O narrador de “Em busca do Tempo Perdido” cita como exemplo o sr. de Argencourt, que até  parecia boa pessoa, mas que a falta de meios físicos era uma forma que o impeia de expressar que ainda era mau por tras de sua perpétua hilariedade compulsiva. Teria sido excessiva a comparação com um ator, e, destituído como estava de toda alma consciente, era um pouco um boneco trepidante com barba postiça de lã branca, que se agitava passeando pelo salão, tal qual num teatro de fantoches, uma advertência à vaidade de todos e de exemplo de história natural.

Por outro lado, em completo contraste, Marcel também teve a surpresa de conversar com homens e mulheres outrora insuportáveis, e que haviam perdido quase todos os seus defeitos, talvez porque a vida, frustando ou realizando seus desejos, lhes extinguira a pretensão ou a amargura; quiças o conhecimento lentamente adquirido de valores outros que aqueles em que acreditavam numa juventude frívola, permitiram-lhes suavizar o caráter, demonstrar suas qualidades.
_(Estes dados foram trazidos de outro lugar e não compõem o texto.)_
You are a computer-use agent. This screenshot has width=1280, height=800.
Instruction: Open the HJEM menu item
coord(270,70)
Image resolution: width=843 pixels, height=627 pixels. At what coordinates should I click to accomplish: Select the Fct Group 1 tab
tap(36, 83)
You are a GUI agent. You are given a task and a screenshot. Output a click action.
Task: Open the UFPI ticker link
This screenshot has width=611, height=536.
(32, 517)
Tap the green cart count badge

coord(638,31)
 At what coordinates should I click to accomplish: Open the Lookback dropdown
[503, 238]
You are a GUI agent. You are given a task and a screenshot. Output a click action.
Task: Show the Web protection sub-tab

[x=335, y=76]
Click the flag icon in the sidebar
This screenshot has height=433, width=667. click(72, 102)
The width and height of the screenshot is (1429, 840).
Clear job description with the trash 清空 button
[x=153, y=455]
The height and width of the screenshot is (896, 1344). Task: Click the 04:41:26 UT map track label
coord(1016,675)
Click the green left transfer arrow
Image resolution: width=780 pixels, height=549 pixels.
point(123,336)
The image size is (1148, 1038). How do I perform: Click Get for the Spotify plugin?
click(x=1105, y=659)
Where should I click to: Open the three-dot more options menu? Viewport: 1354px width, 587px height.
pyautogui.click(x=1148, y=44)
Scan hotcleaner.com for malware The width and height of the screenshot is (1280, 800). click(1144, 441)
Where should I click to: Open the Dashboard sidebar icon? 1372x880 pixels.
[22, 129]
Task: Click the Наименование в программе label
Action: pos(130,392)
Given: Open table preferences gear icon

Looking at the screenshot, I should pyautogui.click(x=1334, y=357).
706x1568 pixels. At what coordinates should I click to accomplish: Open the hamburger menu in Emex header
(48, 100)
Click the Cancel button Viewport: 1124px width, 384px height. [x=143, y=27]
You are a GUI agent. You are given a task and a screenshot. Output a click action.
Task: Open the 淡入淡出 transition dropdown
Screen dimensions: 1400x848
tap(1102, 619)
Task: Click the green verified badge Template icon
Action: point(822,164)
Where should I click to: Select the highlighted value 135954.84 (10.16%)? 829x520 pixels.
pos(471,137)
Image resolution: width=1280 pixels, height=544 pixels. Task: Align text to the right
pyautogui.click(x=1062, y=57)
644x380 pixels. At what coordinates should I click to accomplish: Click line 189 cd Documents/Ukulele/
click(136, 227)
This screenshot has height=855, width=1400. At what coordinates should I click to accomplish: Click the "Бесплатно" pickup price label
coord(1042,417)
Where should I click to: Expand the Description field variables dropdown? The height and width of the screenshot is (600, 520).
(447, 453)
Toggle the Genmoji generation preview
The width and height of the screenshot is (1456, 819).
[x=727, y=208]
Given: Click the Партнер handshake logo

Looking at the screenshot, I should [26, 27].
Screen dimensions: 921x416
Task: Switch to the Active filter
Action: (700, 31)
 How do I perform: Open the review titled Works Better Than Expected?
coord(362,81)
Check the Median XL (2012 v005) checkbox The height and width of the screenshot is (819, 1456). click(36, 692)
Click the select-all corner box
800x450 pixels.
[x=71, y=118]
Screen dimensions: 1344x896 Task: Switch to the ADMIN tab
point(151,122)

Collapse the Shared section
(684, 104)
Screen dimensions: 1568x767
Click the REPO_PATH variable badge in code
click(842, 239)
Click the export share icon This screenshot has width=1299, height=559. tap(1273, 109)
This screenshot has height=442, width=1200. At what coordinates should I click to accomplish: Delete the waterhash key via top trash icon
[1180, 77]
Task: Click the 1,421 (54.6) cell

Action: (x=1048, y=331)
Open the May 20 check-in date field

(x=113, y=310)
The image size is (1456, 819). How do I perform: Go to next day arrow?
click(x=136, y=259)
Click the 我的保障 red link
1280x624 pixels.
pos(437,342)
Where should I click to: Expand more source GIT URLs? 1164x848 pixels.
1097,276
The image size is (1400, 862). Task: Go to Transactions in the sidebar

Estes, envelhecendo, pareciam ganhar nova personalidade, como as árvores que o outono, variando-lhe as cores, parece mudar-lhe a essência. Neles, a velhice manifestara-se de fato, mas como algo moral.

Era como o que se denominava outrora um “panorama”, mas um panorama dos anos, a visão não de um momento mas de uma pessoa situada na perspectiva deformante do Tempo.